New martial arts school offers classes to people with Parkinson's disease

Groton — For more than a year, Arthur Blair searched for a place to teach karate again — even offering his services for free.

No one would take him.

Blair lives in the Groton Regency and has Parkinson’s disease. Even though he founded and ran his own karate school for 20 years, he repeatedly was turned away, he said.

Then Rosangela Leopoldino opened Araxa Martial Arts in Groton in November. It offers karate, Brazilian Jiu-Jitsu, kickboxing, yoga and a specialty class which begins in January: Rock Steady Boxing, geared specifically toward people with Parkinson’s.

Leopoldino, whose mother has Parkinson's disease, heard about the program and traveled to the Midwest to take the training. She said she was amazed at what she saw.

“Some of these people couldn’t hold a glass before (because) they were shaking so much,” Leopoldino said. “And now they are eating and drinking themselves. It’s an amazing thing.”

Parkinson’s is a chronic disease in which nerve cells malfunction or die, causing tremors, stiffness, slow movement or balance problems.

“In recent years, there’s been a lot more awareness of how important it is for people with Parkinson’s disease to keep moving, however you choose to do it,” said Donna Weissman, who runs the Southeastern Connecticut Parkinson’s Disease Support Group. Of boxing she said, “What they’ve found is it helps with (patients’) balance, and just punching the bag is kind of releasing frustration, but it’s also moving your arms and gaining strength.”

Although Rock Steady Boxing is gaining momentum nationwide, few local studios offer it. Araxa Martial Arts is one of four places in Connecticut affiliated with the program, according to its website.

Another specialty class in the region is “Dance for Parkinson’s Disease,” offered every Wednesday at Connecticut College for people with Parkinson’s and their caregivers. Programs geared specifically toward Parkinson’s lessen the isolation that often comes with the disease, Weissman said.

“Maybe they used to go to the gym, but now they don’t because they feel self-conscious,” she said. “This environment is very freeing, because you’re with people who have the same issues.”
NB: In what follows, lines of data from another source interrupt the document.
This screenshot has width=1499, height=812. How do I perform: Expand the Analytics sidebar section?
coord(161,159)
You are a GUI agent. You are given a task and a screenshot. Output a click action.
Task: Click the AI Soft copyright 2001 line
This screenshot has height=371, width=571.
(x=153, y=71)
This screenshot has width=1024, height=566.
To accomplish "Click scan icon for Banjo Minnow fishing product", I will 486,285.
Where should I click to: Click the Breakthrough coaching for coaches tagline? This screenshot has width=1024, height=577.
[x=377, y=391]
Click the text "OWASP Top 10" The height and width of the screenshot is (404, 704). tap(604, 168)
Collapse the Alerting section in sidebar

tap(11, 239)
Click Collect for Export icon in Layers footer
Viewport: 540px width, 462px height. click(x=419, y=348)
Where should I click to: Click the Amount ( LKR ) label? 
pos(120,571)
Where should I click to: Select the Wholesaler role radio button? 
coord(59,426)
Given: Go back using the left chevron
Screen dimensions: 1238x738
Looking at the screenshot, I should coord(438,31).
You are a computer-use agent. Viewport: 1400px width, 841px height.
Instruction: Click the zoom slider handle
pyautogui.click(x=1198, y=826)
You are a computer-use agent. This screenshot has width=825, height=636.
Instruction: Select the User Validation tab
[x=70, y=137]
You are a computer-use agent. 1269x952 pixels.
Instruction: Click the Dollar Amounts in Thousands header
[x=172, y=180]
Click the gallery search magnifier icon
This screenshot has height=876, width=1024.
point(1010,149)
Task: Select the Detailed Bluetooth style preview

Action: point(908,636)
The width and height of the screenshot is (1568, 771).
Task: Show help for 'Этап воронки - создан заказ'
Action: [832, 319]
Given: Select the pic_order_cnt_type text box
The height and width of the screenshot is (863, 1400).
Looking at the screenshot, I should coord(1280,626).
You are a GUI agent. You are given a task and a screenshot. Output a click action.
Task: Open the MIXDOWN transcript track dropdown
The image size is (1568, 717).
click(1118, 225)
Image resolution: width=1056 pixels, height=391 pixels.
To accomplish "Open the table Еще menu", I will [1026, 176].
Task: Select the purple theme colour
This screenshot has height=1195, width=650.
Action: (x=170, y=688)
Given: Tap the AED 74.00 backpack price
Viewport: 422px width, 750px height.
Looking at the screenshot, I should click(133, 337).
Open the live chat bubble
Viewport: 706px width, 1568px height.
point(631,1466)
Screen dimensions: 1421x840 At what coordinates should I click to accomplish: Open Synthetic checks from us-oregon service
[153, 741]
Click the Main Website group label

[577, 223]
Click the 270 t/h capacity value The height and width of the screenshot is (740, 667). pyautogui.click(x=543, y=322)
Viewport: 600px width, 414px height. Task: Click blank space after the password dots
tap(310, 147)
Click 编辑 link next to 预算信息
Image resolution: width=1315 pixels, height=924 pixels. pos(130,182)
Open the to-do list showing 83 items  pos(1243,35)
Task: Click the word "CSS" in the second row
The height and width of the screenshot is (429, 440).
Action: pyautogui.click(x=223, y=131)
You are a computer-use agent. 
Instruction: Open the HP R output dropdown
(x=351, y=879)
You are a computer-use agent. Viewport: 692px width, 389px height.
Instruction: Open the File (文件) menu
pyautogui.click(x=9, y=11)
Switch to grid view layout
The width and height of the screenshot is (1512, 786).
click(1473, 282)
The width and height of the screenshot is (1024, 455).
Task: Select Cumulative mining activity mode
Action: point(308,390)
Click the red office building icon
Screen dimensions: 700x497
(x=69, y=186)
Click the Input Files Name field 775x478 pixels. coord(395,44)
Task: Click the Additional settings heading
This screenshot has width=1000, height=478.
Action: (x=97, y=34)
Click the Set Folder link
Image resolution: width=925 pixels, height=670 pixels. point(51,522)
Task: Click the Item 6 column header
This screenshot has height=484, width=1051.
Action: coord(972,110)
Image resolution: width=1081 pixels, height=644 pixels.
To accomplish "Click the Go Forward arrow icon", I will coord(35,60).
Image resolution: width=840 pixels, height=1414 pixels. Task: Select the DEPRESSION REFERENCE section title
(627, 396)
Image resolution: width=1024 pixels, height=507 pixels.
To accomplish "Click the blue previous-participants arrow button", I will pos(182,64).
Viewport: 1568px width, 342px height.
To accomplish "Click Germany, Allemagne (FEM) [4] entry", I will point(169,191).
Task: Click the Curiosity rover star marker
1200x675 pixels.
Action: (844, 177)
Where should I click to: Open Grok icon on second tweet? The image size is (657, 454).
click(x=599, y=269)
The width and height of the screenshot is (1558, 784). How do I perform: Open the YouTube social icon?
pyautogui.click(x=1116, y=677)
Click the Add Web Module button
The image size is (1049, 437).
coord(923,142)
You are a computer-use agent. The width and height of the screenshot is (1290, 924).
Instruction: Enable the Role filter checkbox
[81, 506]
Leopoldino hopes her business will contribute to the community where she lives. She immigrated to the United States in 1984 to escape poverty in Brazil, and started her new life with $20, she said.

She taught physical education for a semester at Shelton College in Cape May, N.J., then worked in the hotel industry for 12 years after the college closed. During that time, she also enrolled in and graduated from Cornell University's school of hotel administration.

Leopoldino retired from the hotel business nine years ago and moved to Groton, she said. But she was bored after retirement, she said. So she applied to the U.S. Postal Service and went back to work.

She delivers mail in town from 7:30 a.m. until 4 p.m. five days a week and probably will keep doing that for another five years, she said. She opens her studio in the evenings during the weekdays: from 4:30 to 9 p.m. Monday through Friday and from 9 to 11 a.m. on Saturdays. She plans to open on Sundays for free to first responders only.

When she heard about Arthur Blair, she called the Groton Regency. He doesn’t drive, so she picked him up and brought him to her studio.

“It’s a beautiful place,” said Blair, 55. “It’s top of the line. I hope this really goes good for her.”

Blair was diagnosed with Parkinson’s disease at age 40. The studio he once owned, now Green Hill Martial Arts in Killingworth, is run by his former students.

Blair can’t teach Rock Steady Boxing because he’s not certified in the program, Leopoldino said. But the class allows volunteers to serve as “corners” and assist those who are taking the class, so he can help, she said.

Blair sees it as a win-win for both of them. Maybe he can teach a different class in the future, he said. “I’m glad to be part of anything that would get me back on the mat again as far as some kind of teaching ability, even if it’s (doing) directly what she wants me to do,” he said.

“I’m trying to get my life back together, and this will surely help.”